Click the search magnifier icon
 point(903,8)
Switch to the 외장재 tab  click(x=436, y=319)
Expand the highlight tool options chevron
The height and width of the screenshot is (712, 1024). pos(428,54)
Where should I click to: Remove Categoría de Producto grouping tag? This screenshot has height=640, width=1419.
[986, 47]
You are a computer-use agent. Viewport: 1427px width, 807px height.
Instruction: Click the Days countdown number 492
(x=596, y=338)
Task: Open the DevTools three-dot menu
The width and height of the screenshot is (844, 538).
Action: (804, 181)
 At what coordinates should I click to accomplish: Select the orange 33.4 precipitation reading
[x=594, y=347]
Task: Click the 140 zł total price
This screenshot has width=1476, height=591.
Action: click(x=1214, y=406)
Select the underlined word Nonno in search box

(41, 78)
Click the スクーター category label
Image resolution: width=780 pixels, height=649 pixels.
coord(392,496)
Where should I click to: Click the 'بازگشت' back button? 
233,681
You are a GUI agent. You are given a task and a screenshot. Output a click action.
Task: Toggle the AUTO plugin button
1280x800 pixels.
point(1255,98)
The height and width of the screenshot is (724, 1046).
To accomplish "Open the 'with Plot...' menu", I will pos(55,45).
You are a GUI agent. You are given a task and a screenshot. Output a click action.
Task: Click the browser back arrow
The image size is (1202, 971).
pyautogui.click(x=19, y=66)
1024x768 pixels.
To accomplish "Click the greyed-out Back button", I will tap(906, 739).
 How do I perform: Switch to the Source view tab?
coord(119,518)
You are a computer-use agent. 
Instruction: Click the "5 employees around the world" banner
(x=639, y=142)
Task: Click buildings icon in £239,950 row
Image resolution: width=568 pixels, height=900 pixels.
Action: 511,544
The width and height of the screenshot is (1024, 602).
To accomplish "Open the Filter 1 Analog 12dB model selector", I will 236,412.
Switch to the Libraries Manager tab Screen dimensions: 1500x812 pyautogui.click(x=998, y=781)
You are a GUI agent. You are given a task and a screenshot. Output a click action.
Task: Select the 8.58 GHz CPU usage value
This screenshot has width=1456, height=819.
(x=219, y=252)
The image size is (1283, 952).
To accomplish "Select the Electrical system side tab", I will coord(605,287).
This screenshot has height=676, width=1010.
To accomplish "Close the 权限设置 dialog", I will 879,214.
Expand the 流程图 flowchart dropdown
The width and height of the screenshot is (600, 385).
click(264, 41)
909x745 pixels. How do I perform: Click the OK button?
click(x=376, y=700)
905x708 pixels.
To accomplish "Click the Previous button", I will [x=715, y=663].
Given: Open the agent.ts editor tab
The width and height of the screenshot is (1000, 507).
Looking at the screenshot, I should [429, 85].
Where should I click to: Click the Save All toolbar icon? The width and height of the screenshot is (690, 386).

_____

◆ Assignment
Check each line of the listing for "computer". Show those that have it.

◆ Result of this task
You are a computer-use agent. Viewport: 1427px width, 807px height.
You are a computer-use agent. 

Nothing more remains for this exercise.